Where the line holding "How do I perform: Click" appears, start copying, and continue exactly through the last line of the listing, skipping pictures.

= Beginning of Section =

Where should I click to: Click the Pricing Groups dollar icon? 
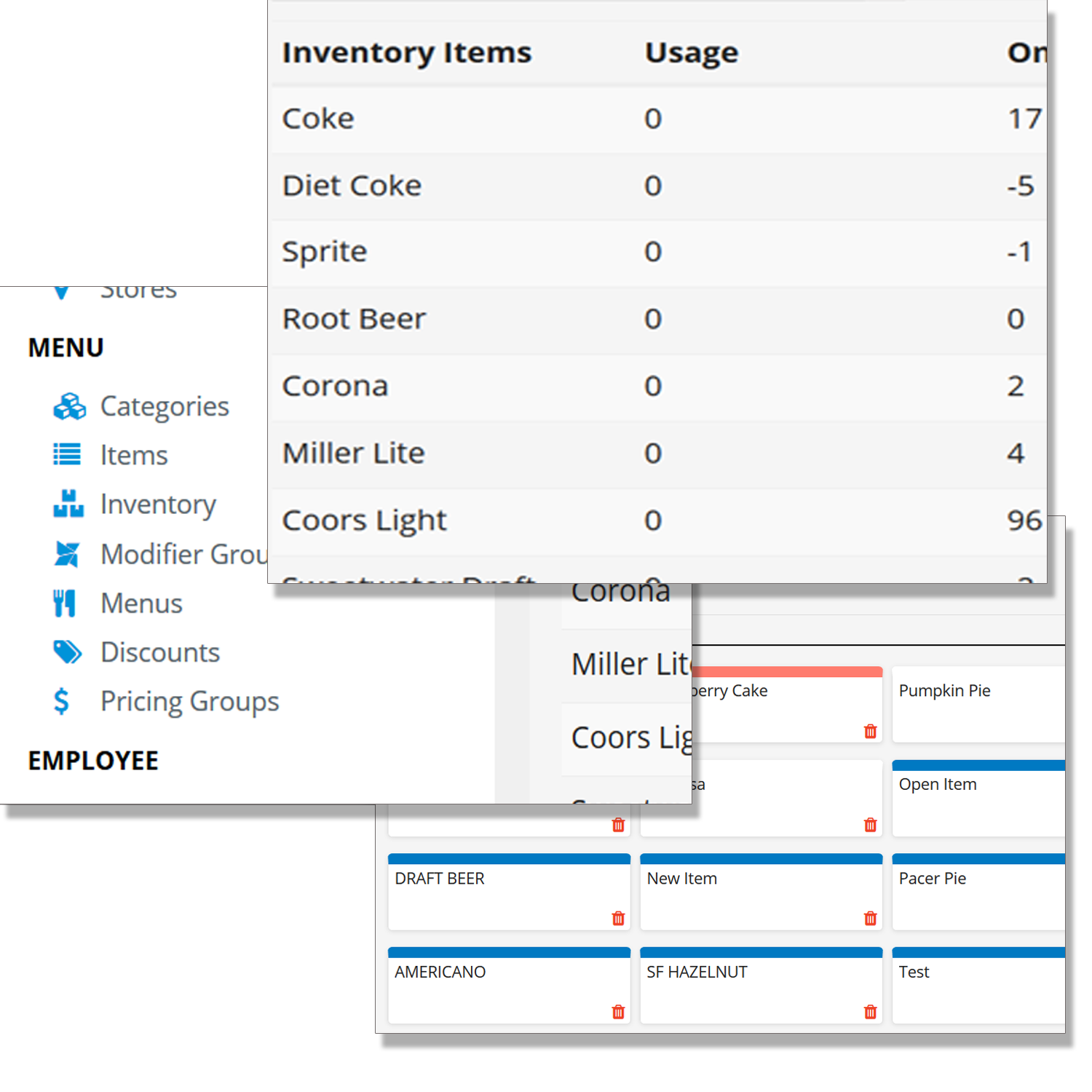[x=62, y=701]
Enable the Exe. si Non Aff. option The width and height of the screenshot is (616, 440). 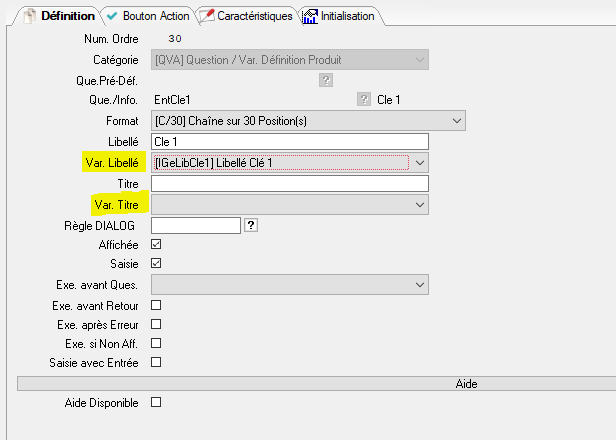coord(155,343)
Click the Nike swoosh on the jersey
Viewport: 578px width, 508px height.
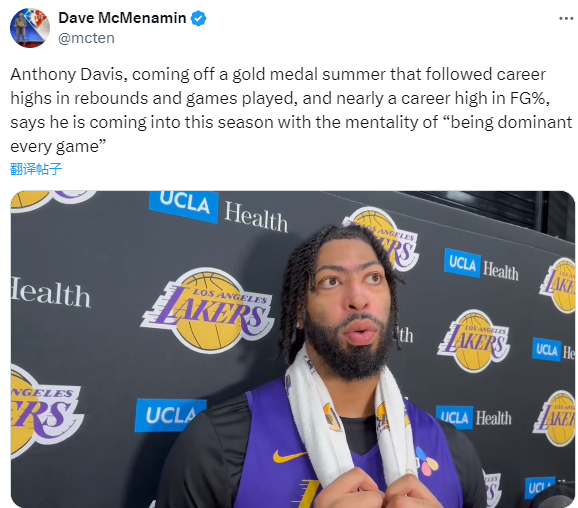288,457
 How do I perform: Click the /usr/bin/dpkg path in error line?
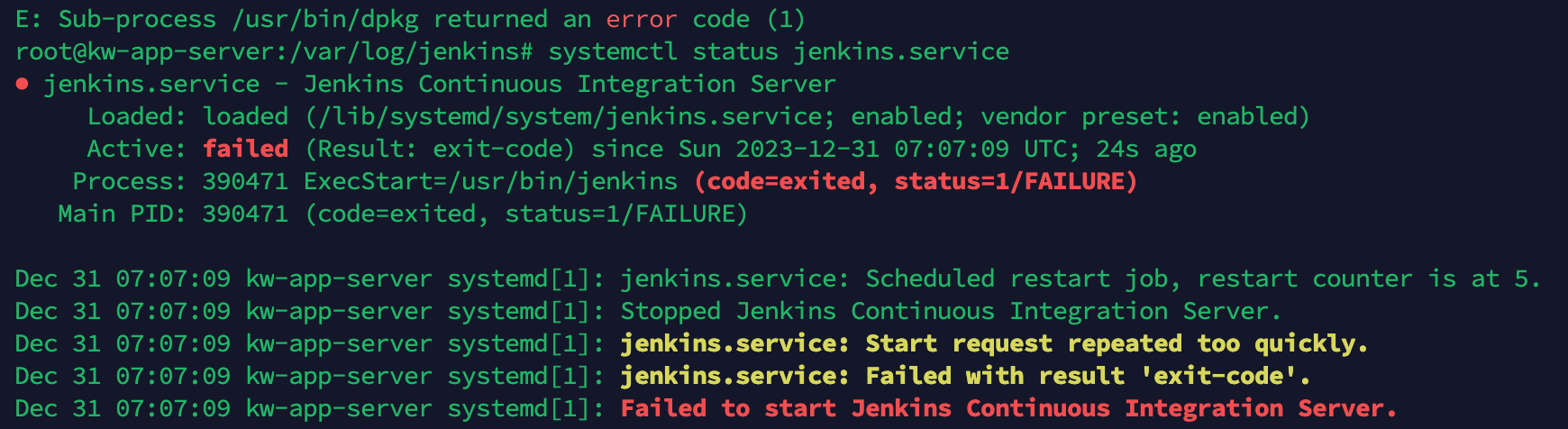coord(324,19)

= End of Section =

> RESULT OF THE TASK
 How do I perform: Click the /usr/bin/dpkg path in error line?
coord(324,19)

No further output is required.